Manufacturers face a difficult task juggling the current “innovation agenda.” Today, the Industrial Internet of Things (IIoT), robotic automation and artificial intelligence (AI) are all poised to be the next big thing. But those on front line of manufacturing are cautious to embrace innovation—and rightly so. Too often expectations are unfulfilled, capital investments are made in vain, and experimentation doesn’t translate positively into profits.
Instead, many enterprises take a wait-and-see approach. They wait for leading companies, with bigger budgets, to figure out how to make these new technologies viable, in the process educating the rest of the market. But AI is different. Industrial AI is focused on using data from equipment and sensors to make intelligent predictions and automate operational decision-making. Manufacturers cannot afford to wait around to implement industrial AI—the rewards are far too great. Despite the myths about it, Industrial AI is a rare case of affordable innovation without inherent flaws. Let’s go through the myths one by one.
Myth #1: AI is Expensive
While all innovations have the potential to improve manufacturing, they often require large investments. But AI can achieve tangible results without significant investment. The secret lies in knowing how to apply it and taking advantage of the R&D efforts already made by internet-based companies. Indeed, algorithms used by Amazon and Netflix can now be transferred to offline shop-floor implementations. For manufacturers, the heavy lifting–developing and testing the core technology–has already been accomplished and paid for.

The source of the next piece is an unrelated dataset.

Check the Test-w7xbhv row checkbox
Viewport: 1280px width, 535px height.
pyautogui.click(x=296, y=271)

However, manufacturers should understand where on the shop floor AI will be best applied. Do not be misled by the futuristic idea of “connected factories.” AI can come in a much less extravagant, very practical format: optimizing existing processes with existing data. Given manufacturing’s traditional processes—established workflows, 24/7 operations, and long equipment lifecycles—AI has plenty to work with.
This will soon be the AI we know. Invisibly integrated, it will improve areas such as raw material spending, energy efficiency, and throughput with more precise decision-making at every step. What’s more, no capital expense or new hardware will be required.

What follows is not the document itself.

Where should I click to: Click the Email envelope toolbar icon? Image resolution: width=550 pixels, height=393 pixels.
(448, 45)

Myth #2: AI Only Delivers Real Results in the Long-Term
Upfront cost isn’t the only fear manufacturers have when investing in innovation. Concern about the time required for a return on investment (ROI) can also overshadow technological ambitions. In manufacturing, deployment of innovative technology can take years, with ROI sometimes measured in decades. Other priorities intervene and managers may become less incentivized when the end results are not guaranteed.

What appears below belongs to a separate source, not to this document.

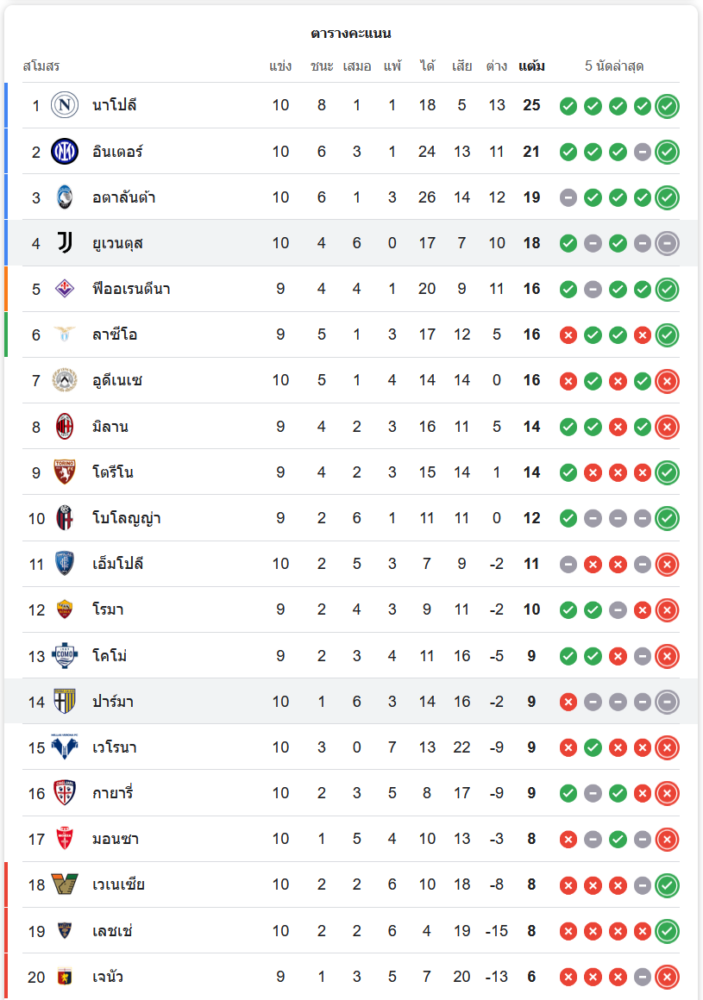Click the Fiorentina crest icon
This screenshot has height=1000, width=703.
coord(65,289)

The situation is different with industrial AI. Building AI-based models takes months, not years. Testing to measure the results of AI on continuous processes requires only days or weeks. Once the model is applied, it immediately generates value by producing results that guide further strategic changes.
Myth #3: AI Disrupts Existing Processes
People are naturally apprehensive about change, especially when it involves altering a process that already works. One change often leads to another, and, as experienced managers know, even when technology works the integration and adoption process can be challenging. However, when AI is used to optimize processes, none of this applies.
Where AI is used for optimization, there is no need to revamp the production line or train staff to use new process controls. Nor are complex IT integration projects—often the cause of grievances among CIOs and end users—necessary. Instead, the same business processes are carried out by the same means, but in a way that is far more efficient. For example, AI can suggest the best modes of equipment operation or the exact amount of raw materials required, all in the same interface your operators already use. The only thing affected by AI is the manufacturer’s bottom line.
AI has long been on the manufacturing radar. But today, with both sufficient computational power and critical data available, AI can be effectively pursued. There are few reasons to delay an AI project; the technology is already here and fears about innovation do not apply. In the case of AI, there really is no time like the present.